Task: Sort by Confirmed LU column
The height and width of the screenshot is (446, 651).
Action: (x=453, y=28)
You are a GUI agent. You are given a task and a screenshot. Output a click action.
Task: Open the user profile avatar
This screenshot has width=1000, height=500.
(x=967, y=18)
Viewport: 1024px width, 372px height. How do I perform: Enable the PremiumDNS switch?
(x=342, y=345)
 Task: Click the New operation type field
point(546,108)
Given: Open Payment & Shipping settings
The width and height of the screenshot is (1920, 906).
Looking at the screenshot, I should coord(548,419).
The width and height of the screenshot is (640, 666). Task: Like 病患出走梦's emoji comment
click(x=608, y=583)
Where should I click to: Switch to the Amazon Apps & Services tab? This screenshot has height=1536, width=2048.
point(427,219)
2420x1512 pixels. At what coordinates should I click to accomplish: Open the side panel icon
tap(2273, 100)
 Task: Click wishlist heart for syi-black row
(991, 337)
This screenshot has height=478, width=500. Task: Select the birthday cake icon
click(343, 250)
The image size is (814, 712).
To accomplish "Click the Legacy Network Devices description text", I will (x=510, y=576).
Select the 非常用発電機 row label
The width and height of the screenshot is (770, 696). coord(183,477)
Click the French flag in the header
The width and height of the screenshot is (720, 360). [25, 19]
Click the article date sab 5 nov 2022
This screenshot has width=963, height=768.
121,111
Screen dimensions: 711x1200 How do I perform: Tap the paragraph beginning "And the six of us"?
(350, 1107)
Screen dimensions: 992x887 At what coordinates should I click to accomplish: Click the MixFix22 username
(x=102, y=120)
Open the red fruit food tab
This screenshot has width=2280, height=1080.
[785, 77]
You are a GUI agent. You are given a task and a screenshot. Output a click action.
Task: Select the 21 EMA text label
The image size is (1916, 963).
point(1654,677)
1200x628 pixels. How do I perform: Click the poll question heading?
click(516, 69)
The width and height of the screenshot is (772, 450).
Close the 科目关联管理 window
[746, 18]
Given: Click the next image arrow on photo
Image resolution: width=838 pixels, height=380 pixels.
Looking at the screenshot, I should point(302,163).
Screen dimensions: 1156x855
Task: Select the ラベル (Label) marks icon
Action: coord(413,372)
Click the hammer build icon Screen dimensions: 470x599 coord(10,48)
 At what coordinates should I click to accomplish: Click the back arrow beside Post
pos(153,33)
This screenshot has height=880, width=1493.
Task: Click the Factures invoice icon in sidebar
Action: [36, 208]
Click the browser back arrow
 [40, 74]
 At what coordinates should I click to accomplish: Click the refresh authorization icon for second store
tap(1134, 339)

---------------

EXERCISE:
Set out all of the material above as a numbered list, omitting any blank lines.

WRITTEN SOLUTION:
1. Task: Sort by Confirmed LU column
2. The height and width of the screenshot is (446, 651).
3. Action: (x=453, y=28)
4. You are a GUI agent. You are given a task and a screenshot. Output a click action.
5. Task: Open the user profile avatar
6. This screenshot has width=1000, height=500.
7. (x=967, y=18)
8. Viewport: 1024px width, 372px height. How do I perform: Enable the PremiumDNS switch?
9. (x=342, y=345)
10.  Task: Click the New operation type field
11. point(546,108)
12. Given: Open Payment & Shipping settings
13. The width and height of the screenshot is (1920, 906).
14. Looking at the screenshot, I should coord(548,419).
15. The width and height of the screenshot is (640, 666). Task: Like 病患出走梦's emoji comment
16. click(x=608, y=583)
17. Where should I click to: Switch to the Amazon Apps & Services tab? This screenshot has height=1536, width=2048.
18. point(427,219)
19. 2420x1512 pixels. At what coordinates should I click to accomplish: Open the side panel icon
20. tap(2273, 100)
21.  Task: Click wishlist heart for syi-black row
22. (991, 337)
23. This screenshot has height=478, width=500. Task: Select the birthday cake icon
24. click(343, 250)
25. The image size is (814, 712).
26. To accomplish "Click the Legacy Network Devices description text", I will (x=510, y=576).
27. Select the 非常用発電機 row label
28. The width and height of the screenshot is (770, 696). coord(183,477)
29. Click the French flag in the header
30. The width and height of the screenshot is (720, 360). [25, 19]
31. Click the article date sab 5 nov 2022
32. This screenshot has width=963, height=768.
33. 121,111
34. Screen dimensions: 711x1200 How do I perform: Tap the paragraph beginning "And the six of us"?
35. (350, 1107)
36. Screen dimensions: 992x887 At what coordinates should I click to accomplish: Click the MixFix22 username
37. (x=102, y=120)
38. Open the red fruit food tab
39. This screenshot has width=2280, height=1080.
40. [785, 77]
41. You are a GUI agent. You are given a task and a screenshot. Output a click action.
42. Task: Select the 21 EMA text label
43. The image size is (1916, 963).
44. point(1654,677)
45. 1200x628 pixels. How do I perform: Click the poll question heading?
46. click(516, 69)
47. The width and height of the screenshot is (772, 450).
48. Close the 科目关联管理 window
49. [746, 18]
50. Given: Click the next image arrow on photo
51. Image resolution: width=838 pixels, height=380 pixels.
52. Looking at the screenshot, I should point(302,163).
53. Screen dimensions: 1156x855
54. Task: Select the ラベル (Label) marks icon
55. Action: coord(413,372)
56. Click the hammer build icon Screen dimensions: 470x599 coord(10,48)
57.  At what coordinates should I click to accomplish: Click the back arrow beside Post
58. pos(153,33)
59. This screenshot has height=880, width=1493.
60. Task: Click the Factures invoice icon in sidebar
61. Action: [36, 208]
62. Click the browser back arrow
63.  [40, 74]
64.  At what coordinates should I click to accomplish: Click the refresh authorization icon for second store
65. tap(1134, 339)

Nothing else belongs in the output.